On June 5, 1993, at about 1600 eastern daylight time, a Hatz CB1, N4426V, collided with a tree following a reported engine power loss during takeoff from a farm field in Stedman, North Carolina. The private pilot had minor injuries in the accident, and a passenger was not injured. The experimental, home built aircraft was substantially damaged. The aircraft was operated under 14 CFR Part 91 by the pilot. Visual meteorological conditions existed at the time, and no flight plan was filed for the personal flight to Fayetteville, North Carolina. The flight was originating at the time of the accident.

The pilot reported the following: He was conducting the return leg of a cross country flight. At his last departure point, which was Clinton, North Carolina, he did not service the aircraft with fuel. As he overflew the Stedman area, he became concerned about the remaining fuel in the aircraft. He observed a grass strip below, and performed a landing. The strip turned out to be a farm field. He purchased five gallons of gasoline from a farmer, and serviced the wing tank. He then manually raised the tail of the airplane in an attempt to drain fuel into the header tank. He then ran the engine for a few minutes, and elected to continue the flight. During the initial climb after takeoff, the engine lost power. The pilot was unable to maintain altitude, and the aircraft settled into a tall tree, where it came to rest.

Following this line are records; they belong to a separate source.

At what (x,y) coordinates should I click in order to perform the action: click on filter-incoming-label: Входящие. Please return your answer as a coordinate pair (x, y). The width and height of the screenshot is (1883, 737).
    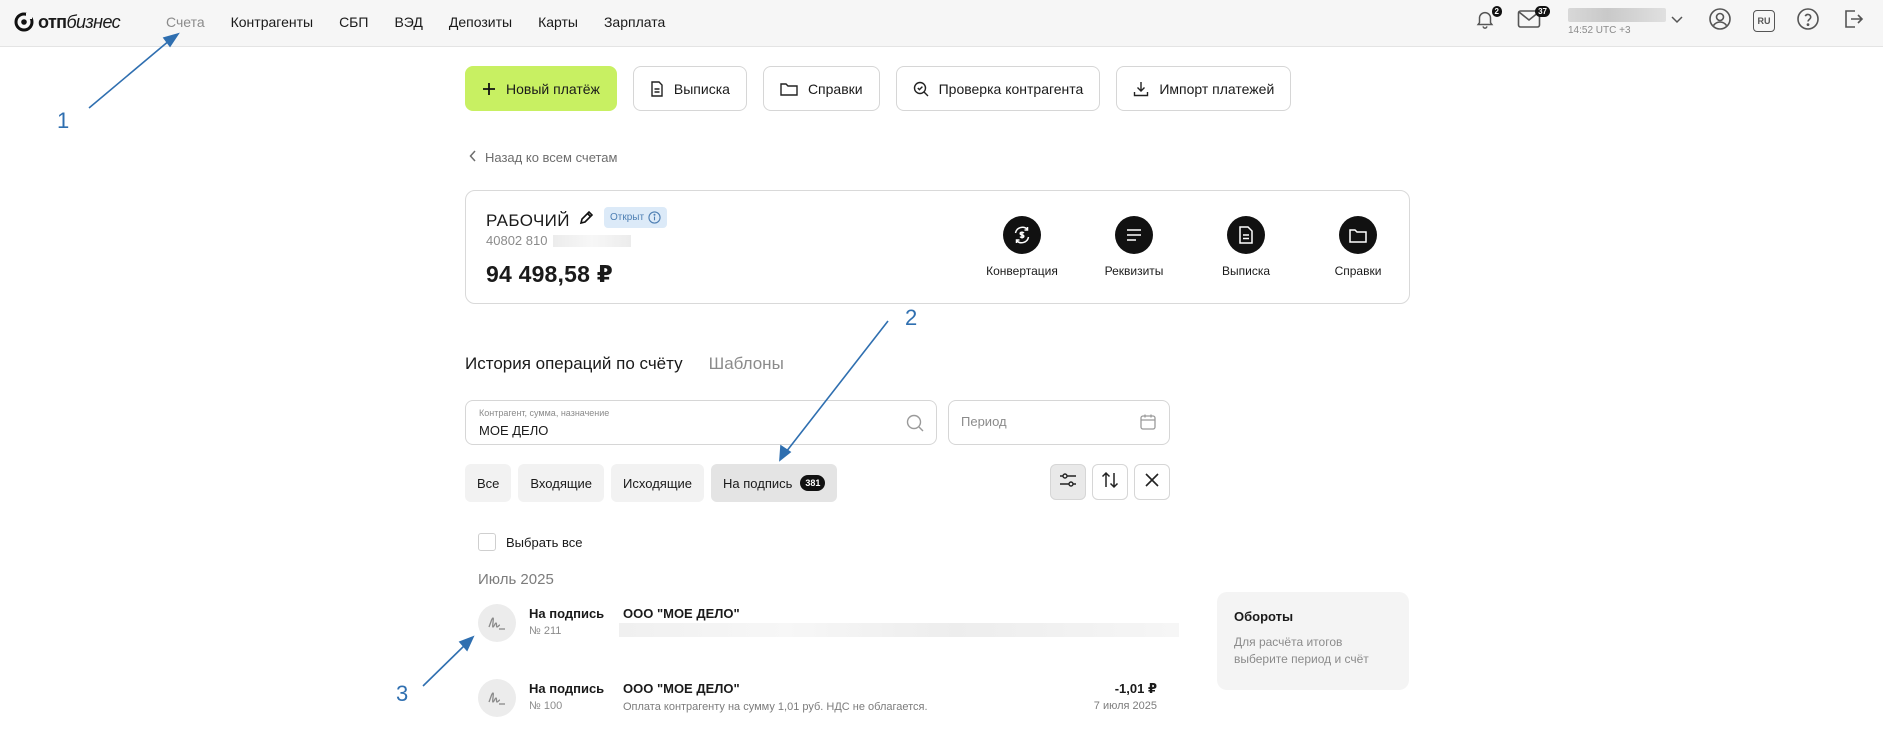
    Looking at the image, I should click on (562, 483).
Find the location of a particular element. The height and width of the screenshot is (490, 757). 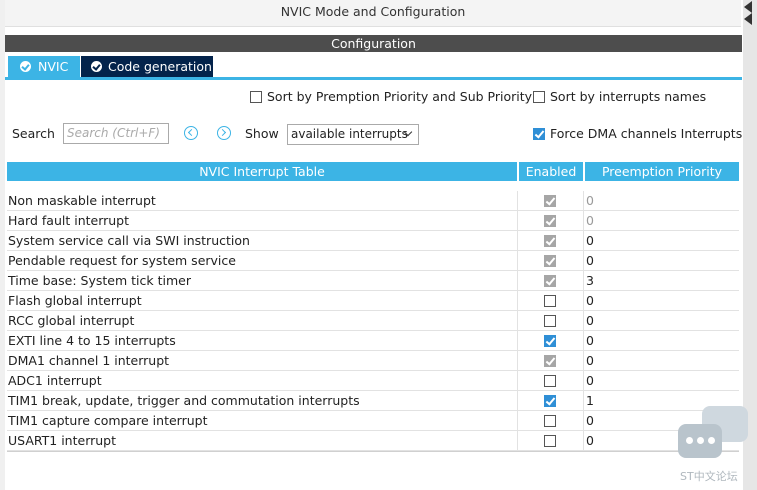

interrupt-name: ADC1 interrupt is located at coordinates (55, 380).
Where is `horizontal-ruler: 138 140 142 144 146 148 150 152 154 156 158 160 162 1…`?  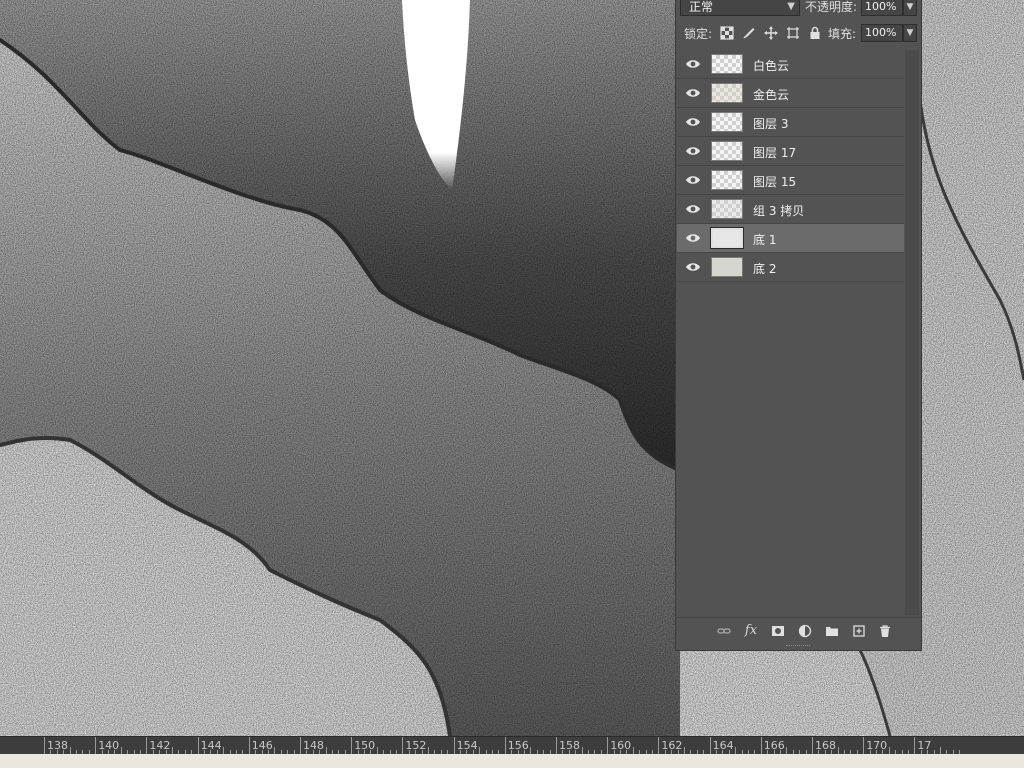
horizontal-ruler: 138 140 142 144 146 148 150 152 154 156 158 160 162 1… is located at coordinates (512, 745).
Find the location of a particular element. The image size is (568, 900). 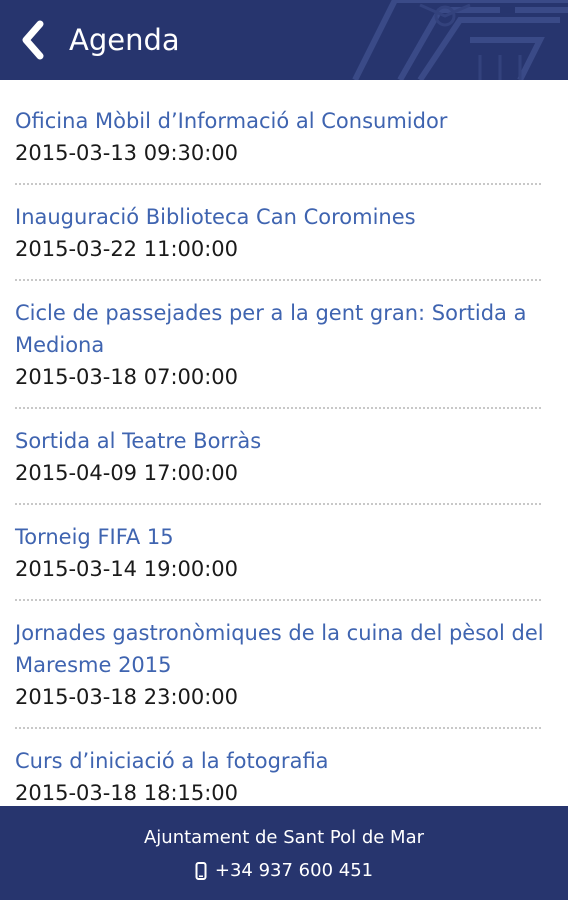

An inspector with the Federal Aviation Administration visited the accident site and reported the following: The normal procedure after adding fuel to the aircraft is to manually raise the aircraft tail to a level flight attitude, which will allow main tank fuel to drain into the header tank, then to the engine. The main fuel tank drain was positioned improperly, so that when the tail of the aircraft was lifted, the fuel did not sufficiently drain, resulting in trapped fuel.

The pilot reported that the total amount of fuel on board the aircraft at the last takeoff was approximately 10 gallons (automotive gasoline). The total time on the airframe at the time of the accident was about 149 hours.